Tori dropped her head onto her mother’s shoulder and looked out at the residential street. “No,” she decided. “The truth needed to come out sometime, and I don’t know that I would have ever had the guts to do it.”

Her mother patted her hand. “Your guts are plenty good.”

Before her mom remembered that a few yards away a cooler was waiting to be refilled, Tori told her mom about Mia’s divorce.

“What happened? Doctor stray?” her mother asked more angrily than Tori expected. “Women throw themselves at them, you know. Remember Margarita’s grandson? The kid is a podiatrist and gay. Does that matter? Nope.”

“He didn’t cheat,” Tori insisted.

“Well what did he do, then?”

Weirdly protective of a man she’d never met, but of whom Mia only spoke highly, Tori angled herself to face her mom. “I don’t know that it’s my place to say.”

“Now you have to tell me.” Her face flashed with maternal concern. “I love that girl like a daughter.” A smile shone briefly through the worry. “And one day soon it will be official, you’ll see.”

Ignoring her mother’s reference to marriage when she and Mia hadn’t even had the GF conversation, she shared what Mia had told her about her losses. How the fallout consumed her relationship with Eric. Every second that Tori spoke, her mother grew quieter. Stiller. Like she was collapsing in on herself.

“I don’t know how to help her. I don’t know what to say to lighten her grief.” Tori’s emotion rose in her chest like a cresting wave. “You should see her face when she talks about it. It’s like the pain is so fresh.”

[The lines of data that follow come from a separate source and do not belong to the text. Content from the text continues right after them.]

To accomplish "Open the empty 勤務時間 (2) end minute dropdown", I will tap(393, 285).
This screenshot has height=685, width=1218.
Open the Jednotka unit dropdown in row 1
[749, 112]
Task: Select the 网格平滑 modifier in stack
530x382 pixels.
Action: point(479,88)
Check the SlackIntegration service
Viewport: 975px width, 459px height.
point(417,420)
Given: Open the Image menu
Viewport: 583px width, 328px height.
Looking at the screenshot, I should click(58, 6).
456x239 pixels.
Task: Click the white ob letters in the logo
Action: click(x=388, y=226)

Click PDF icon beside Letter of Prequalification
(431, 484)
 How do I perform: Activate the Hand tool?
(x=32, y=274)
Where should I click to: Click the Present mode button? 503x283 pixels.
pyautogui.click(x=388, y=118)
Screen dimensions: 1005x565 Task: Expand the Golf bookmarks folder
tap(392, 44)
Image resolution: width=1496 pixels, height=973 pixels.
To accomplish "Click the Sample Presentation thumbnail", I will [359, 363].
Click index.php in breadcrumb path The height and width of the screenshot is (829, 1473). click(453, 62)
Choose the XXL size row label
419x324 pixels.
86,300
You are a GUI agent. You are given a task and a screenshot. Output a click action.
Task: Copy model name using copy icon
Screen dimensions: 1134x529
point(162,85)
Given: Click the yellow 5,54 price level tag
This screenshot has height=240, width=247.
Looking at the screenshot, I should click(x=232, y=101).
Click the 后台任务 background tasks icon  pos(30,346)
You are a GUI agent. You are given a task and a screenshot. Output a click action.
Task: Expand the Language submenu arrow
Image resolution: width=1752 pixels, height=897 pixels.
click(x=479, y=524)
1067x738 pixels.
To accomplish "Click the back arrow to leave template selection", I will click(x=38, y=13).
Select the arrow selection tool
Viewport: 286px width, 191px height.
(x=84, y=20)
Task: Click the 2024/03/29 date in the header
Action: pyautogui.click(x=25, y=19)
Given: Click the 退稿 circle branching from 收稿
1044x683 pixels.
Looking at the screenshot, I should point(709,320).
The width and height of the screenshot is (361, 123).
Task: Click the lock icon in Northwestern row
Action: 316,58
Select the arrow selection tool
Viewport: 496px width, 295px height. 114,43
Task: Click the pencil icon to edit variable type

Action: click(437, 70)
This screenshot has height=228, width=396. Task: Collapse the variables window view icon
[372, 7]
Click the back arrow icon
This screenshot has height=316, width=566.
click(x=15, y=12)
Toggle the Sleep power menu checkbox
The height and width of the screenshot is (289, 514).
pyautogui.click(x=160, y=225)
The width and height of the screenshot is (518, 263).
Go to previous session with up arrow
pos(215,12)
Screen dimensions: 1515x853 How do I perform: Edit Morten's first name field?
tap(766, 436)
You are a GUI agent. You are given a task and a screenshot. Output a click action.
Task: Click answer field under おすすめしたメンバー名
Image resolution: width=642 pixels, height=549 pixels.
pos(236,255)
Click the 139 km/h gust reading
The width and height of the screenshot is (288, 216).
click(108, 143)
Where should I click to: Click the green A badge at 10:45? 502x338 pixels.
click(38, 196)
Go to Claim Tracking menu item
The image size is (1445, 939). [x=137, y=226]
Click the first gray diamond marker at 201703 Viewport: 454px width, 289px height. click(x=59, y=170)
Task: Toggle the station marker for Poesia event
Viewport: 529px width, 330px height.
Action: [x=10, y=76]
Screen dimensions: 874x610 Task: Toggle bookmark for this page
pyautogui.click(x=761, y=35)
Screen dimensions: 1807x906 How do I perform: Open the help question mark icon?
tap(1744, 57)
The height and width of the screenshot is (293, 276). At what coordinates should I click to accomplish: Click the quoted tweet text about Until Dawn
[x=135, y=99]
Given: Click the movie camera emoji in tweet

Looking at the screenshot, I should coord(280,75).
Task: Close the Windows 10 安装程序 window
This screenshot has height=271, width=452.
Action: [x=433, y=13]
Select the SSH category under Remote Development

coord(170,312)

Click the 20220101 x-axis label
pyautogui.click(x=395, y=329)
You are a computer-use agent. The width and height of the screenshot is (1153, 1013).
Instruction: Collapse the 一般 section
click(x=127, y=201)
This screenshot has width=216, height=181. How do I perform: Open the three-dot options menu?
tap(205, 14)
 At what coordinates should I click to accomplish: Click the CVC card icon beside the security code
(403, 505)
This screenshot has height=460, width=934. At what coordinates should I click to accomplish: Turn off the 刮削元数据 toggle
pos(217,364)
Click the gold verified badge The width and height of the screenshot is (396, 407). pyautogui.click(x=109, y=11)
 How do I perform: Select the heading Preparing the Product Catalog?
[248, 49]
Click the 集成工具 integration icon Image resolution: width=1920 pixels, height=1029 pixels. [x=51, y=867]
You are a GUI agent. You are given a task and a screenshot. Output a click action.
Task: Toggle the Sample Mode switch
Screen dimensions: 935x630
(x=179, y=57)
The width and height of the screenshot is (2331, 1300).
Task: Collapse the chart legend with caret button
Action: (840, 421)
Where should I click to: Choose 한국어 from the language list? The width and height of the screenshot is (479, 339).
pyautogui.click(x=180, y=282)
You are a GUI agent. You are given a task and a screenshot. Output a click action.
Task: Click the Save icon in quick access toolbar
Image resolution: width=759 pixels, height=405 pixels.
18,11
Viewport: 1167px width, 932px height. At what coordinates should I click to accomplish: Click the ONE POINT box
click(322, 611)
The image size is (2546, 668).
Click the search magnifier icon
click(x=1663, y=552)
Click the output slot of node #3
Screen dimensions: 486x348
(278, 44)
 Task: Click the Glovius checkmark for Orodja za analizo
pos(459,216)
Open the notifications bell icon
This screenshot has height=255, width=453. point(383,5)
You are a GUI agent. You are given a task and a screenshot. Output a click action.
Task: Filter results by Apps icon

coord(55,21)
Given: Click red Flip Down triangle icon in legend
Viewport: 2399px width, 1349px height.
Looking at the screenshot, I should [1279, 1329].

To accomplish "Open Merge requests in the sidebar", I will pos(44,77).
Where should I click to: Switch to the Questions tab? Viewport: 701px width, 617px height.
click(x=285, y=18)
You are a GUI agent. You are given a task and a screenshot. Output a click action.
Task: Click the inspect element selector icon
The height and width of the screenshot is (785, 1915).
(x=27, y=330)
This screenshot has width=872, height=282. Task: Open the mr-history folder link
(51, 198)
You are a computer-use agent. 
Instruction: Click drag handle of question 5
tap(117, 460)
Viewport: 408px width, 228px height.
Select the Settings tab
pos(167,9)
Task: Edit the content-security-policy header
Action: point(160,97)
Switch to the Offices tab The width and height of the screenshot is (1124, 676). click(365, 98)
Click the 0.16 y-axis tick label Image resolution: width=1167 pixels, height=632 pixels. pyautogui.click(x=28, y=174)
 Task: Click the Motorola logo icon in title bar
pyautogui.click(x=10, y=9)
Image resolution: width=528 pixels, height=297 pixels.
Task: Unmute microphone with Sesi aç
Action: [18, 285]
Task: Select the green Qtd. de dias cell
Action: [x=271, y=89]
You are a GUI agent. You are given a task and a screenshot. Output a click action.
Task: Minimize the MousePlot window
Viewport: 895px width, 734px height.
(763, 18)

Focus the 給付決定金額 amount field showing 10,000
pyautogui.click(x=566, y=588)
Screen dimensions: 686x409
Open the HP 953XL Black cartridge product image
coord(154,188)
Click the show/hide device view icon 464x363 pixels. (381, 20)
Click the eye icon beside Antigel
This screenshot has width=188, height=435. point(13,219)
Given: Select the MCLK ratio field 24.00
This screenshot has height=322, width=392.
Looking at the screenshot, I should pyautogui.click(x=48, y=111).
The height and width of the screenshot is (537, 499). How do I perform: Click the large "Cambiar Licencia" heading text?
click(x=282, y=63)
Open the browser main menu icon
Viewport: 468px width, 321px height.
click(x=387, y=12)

“It’s not the loss, it’s the surviving.” She took a deep breath that made Tori hold her own. “The pain doesn’t go away.” Her mom’s voice was a distant whisper. “You just learn to make space for it. Let her know she’s not alone in the making.”

Tori watched her, trying to understand why her energy had shifted. Before she could ask if she was okay, her mom blinked hard and turned away.

“Let’s go,” she said, pretending a lash had fallen in her eye. “The ice is melting.”

It wasn’t.

Her mom walked ahead without waiting for her, shoulders squared like she was bracing for something.

Tori followed, that strange tightness still coiled in her chest, thinking maybe her mom needed a little space too.

Thirty-One

It had taken Mia three long months to wrap up her entire life in Philadelphia. As soon as they emptied the house of communal furniture, Eric moved to a beautiful Logan Square apartment just blocks from the hospital. All that was left was an air mattress on the guest room floor and a dozen neatly arranged and labeled boxes in the living room.

In a house full of stuff, the small pile represented all that was worth keeping. In a week, the movers would take it all to Miami and the house would be ready for its new owners. And that would be the end of that.